Transformers: A Era da Extinção (anotações)

- EXPECTATIVA: Muito baixa, pois não gostei nada dos 2 últimos filmes da série (o primeiro ainda achei divertido).

- "Filmes de hoje é que são o problema: sequências, remakes..." - engraçado o filme brincar consigo mesmo.

- Fotografia e direção de arte muito bonitas (cores vivas, contraste alto, reflexos na lente, faíscas, cenários cheios de objetos, bandeiras dos EUA - Michael Bay tem uma identidade visual muito forte). Fato do filme ter sido filmado em 3D (e não apenas convertido na pós-produção) também dá pra notar (esse foi o primeiro filme rodado com uma câmera IMAX 3D digital).

- Cadê os personagens dos outros filmes?!? Estranho fazer um "reboot" da série, sendo que a equipe continua a mesma - diretor, roteirista, etc). Só mostra o quão insignificantes são os personagens pra história; que o foco mesmo são os efeitos especiais.

- Filme até que não começa mal. Gosto dessa primeira parte mais "simples" que se passa no interior, etc. Personagem do Mark Wahlberg tem conflitos com a filha, suas invenções não funcionam direito - tudo isso é um bom preparo pra descoberta do Optimus Prime.

- Por que inserir a extinção dos dinossauros nessa trama? Parece tão tolo e fora de contexto. Aliás, todo o filme tem um clima tolo... Desde a premissa, até o comportamento dos personagens, dos Transformers, os diálogos... Sinto falta de pelo menos 1 personagem central mais sério e admirável (filme não tem um interesse humano forte - relação entre Wahlberg, filha e namorado da filha é muito monótona e banal).

- Objetivo dos personagens na história é vago e mal explicado. No meio das cenas de ação fico tentando lembrar: "mas o que eles precisam fazer mesmo?".

- Atores no fundo são coadjuvantes pros robôs e pros efeitos especiais. É incrível o quão pouco vemos os ROSTOS dos atores. 2% das imagens do filme devem ser de rostos de pessoas.. 98% são de robôs, efeitos especiais, planos gerais, imagens de cidades sendo destruídas, etc. Diretor parece evitar ao máximo a situação de estar com a câmera apontada para os personagens e ter que fazer uma cena interessante apenas com isso. Ele não sabe nada sobre drama, caracterização, relacionamentos, etc.

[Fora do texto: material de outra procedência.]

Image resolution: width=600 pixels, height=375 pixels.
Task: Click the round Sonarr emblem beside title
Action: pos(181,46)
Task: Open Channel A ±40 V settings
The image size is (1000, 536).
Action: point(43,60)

- Lembra um pouco Velozes e Furiosos - um filme com zero de intelecto, feito pra quem fica satisfeito apenas em olhar máquinas incríveis e mulheres atraentes.

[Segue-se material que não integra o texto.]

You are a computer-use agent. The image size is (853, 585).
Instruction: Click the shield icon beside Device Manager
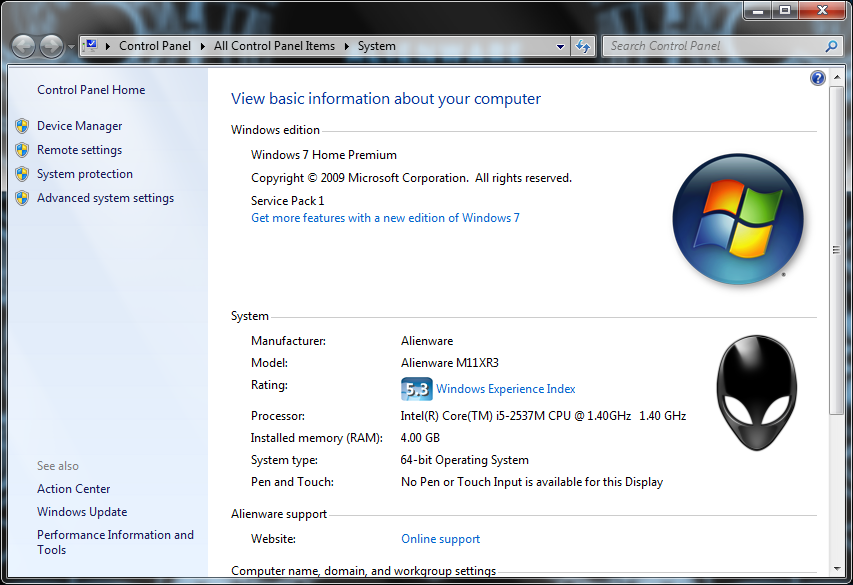tap(22, 125)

- Algumas cenas de ação são tão sem sentido que são um insulto pra nossa inteligência. Por que existem esses cabos amarrados entre os prédios? E quem teria a ideia de atravessar de um prédio pro outro por ali?

- Depois de 1 hora e pouco o filme se torna inassistível! 80 minutos disso ainda daria pra aguentar, mas 2 horas e 45???? Filme não tem envolvimento emocional pra durar isso tudo... Não há nem uma curiosidade pela história. Diretor claramente não se importa por narrativa, e não se esforça nem um pouco pra fazer a gente entender a trama (ou pra criar uma interessante).

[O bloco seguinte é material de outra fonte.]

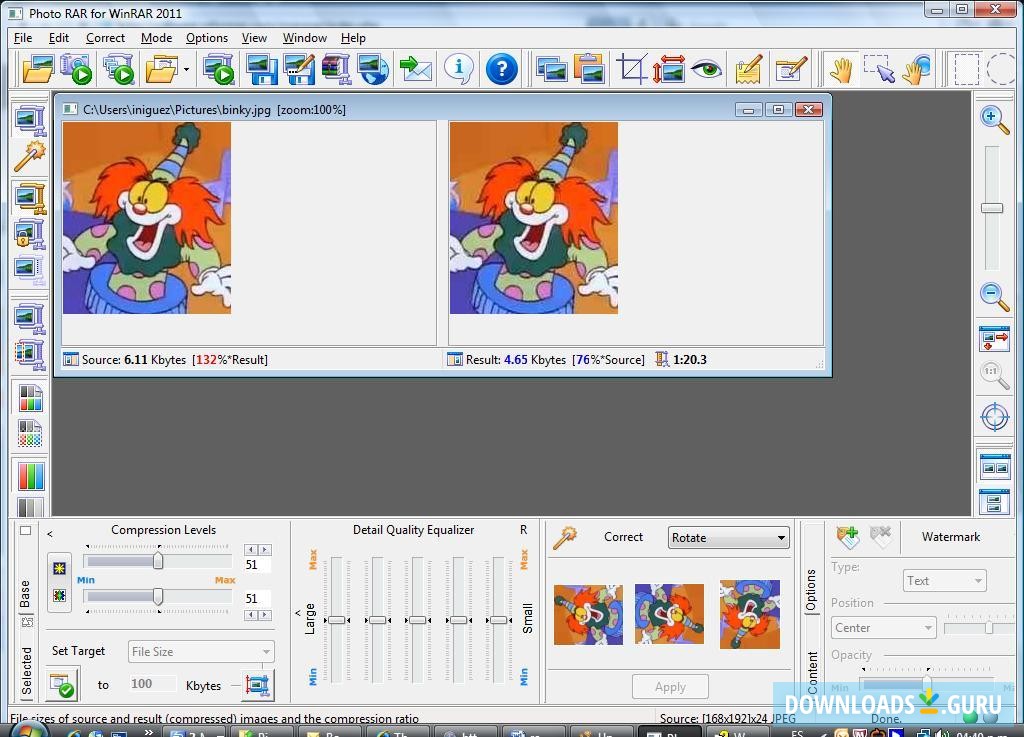Zoom in with magnifier plus icon
Viewport: 1024px width, 737px height.
994,120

- Apesar do visual impecável, o filme tem uma falha grave: a câmera sempre tremendo e os cortes rápidos vão te dando dor de cabeça depois de 1 hora e meia. E olha que eu sou forte pra essas coisas!!

- Meu Deus... O ser alienígena robô que se transforma em carros agora virou um robô-Tiranossauro!!! E ainda entra uma música emocionante como se isso fosse levar o público ao delírio! É uma mentalidade meio Sharknado: "Ah, aliens são maneiros, robôs são maneiros, dinossauros são maneiros... Por que não juntar isso tudo numa coisa só?".

- Lembrei por que odiei tanto os outros filmes! Estou há 1 hora vendo efeitos especiais sem um enredo envolvente, sem interesse pelos personagens, sem ideias inteligentes... E ainda com a vista doendo. É como entrar numa câmara de tortura!! E por que essa obsessão atual por destruir PRÉDIOS em tudo que é filme?

CONCLUSÃO: Não tenho nada contra a aparente intenção do filme (assim como a de outros filmes do Michael Bay), o problema é que ele é feito por pessoas tão insensíveis, tão sem-noção do que é que emociona e diverte uma plateia, que você começa a questionar se essa era realmente a intenção delas.

(Transformers: Age of Extinction / EUA / 2014 / Michael Bay)

FILMES PARECIDOS: Transformers: O Lado Oculto da Lua, Velozes e Furiosos, Pearl Harbor, Armageddon.